二つ目は、「外部不経済・公共財問題」である。現在CO2の排出は「タダ」であるが、削減にはコストがかかる。そのため現状では対策をする人だけがコストを負い、その便益は社会全体が享受する仕組みになっている。自らはコストを負わずに利益だけを享受する「フリーライダー」が多いことが問題となっている。この問題の性質を鑑みれば、よく言われる「一人ひとりの努力」などではなく、解決のための「政策・制度」が必要である。その一方で、政策導入には、各業界の支持や世論(認知)も必要であるため、声を上げ続けることには意味がある。
日本でも変化の兆しはあり、東京医科歯科大学の研究チームが温暖化(気温上昇)と糖尿病のリスクについての分析結果を発表したり、自民党の熱中症対策議連が温暖化の健康影響への備えを提言したりする動きがある。いずれにせよ、気候変動は「健康」に一定の影響を与え、影響・解決の両面で、健康・医療分野は気候変動対策の鍵を握る。必要なのは、スピード感のある政策転換である。
【開催概要】
- 登壇者:
松尾 雄介 氏(公益財団法人 地球環境戦略研究機関 ビジネスタスクフォース ディレクター)
橋爪 真弘 氏(東京大学大学院 医学系研究科 国際保健政策学 教授) - 日時:2022年12月5日(月)19:00-20:30
- 形式:オンライン(Zoomウェビナー)
- 言語:日本語
- 参加費:無料
- 定員:500名
■登壇者プロフィール:
松尾 雄介(公益財団法人 地球環境戦略研究機関 ビジネスタスクフォース ディレクター)

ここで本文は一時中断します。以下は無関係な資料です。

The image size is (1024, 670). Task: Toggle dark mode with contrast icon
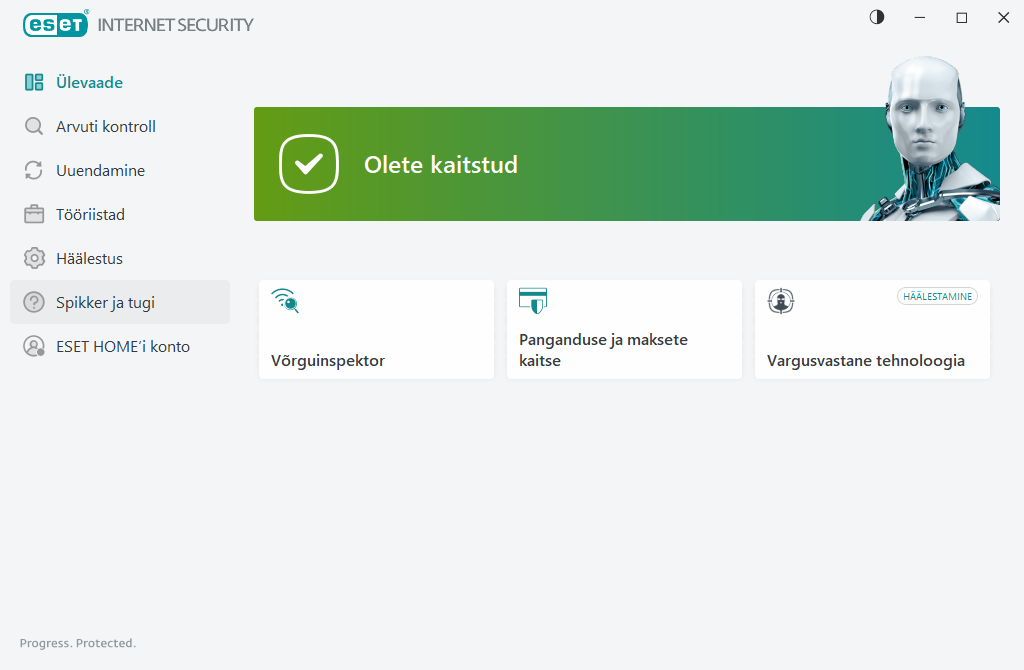pyautogui.click(x=876, y=17)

三和銀行、ESG専門投資顧問を経て2005年より現職。ルンド大学産業環境経済研究所修士課程修了(環境政策学修士)。一貫して気候変動と企業をテーマとした研究、実践活動を実施。現在は日本気候リーダーズ・パートナーシップの事務局長を務める傍ら、グローバル企業のアドバイザー等も務める。2010年度エネルギー・資源学会茅奨励賞、環境省NPO・企業環境政策提言最優秀賞等の受賞がある。また、著書に「脱炭素経営入門(日本経済出版社)」がある。
橋爪 真弘(東京大学大学院 医学系研究科 国際保健政策学 教授)
英国ロンドン大学衛生熱帯医学大学院(LSHTM)博士課程修了、2012年長崎大学熱帯医学研究所教授、同熱帯医学・グローバルヘルス研究科教授(兼任)を経て2019年東京大学大学院医学系研究科国際保健政策学教授。気候変動に関する政府間パネル(IPCC)第6次評価報告書第2作業部会主執筆者、世界保健機関技術諮問委員会委員(Global Air Pollution and Health, Climate Change and Environment)、中央環境審議会専門委員(気候変動影響評価等小委員会)を務めている。